▸ **Work instruction**
Print the lines in the listing below starting at the line with "This screenshot has" and ending at the line with "Click the brand logo in top bar", both included. Reproduce them exactly and omit every picture.

▸ **Working data**
..............................
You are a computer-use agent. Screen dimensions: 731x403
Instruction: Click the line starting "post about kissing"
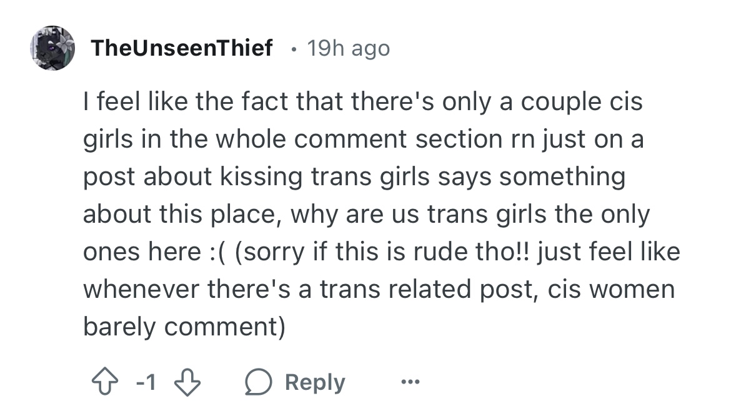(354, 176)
..............................
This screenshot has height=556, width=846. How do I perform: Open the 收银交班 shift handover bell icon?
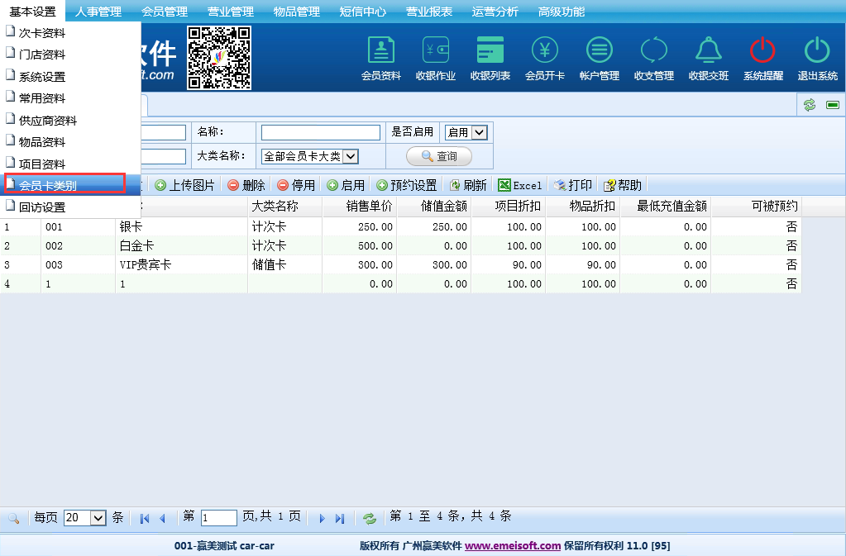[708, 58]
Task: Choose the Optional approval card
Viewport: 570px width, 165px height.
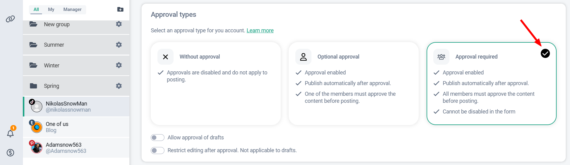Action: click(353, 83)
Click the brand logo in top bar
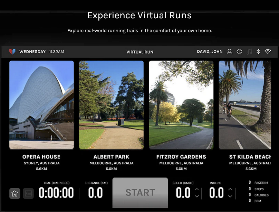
..............................
▸ **Completed exercise**
This screenshot has height=556, width=846. How do I perform: Open the 收银交班 shift handover bell icon?
[708, 58]
Task: Choose the Optional approval card
Viewport: 570px width, 165px height.
Action: click(353, 83)
Click the brand logo in top bar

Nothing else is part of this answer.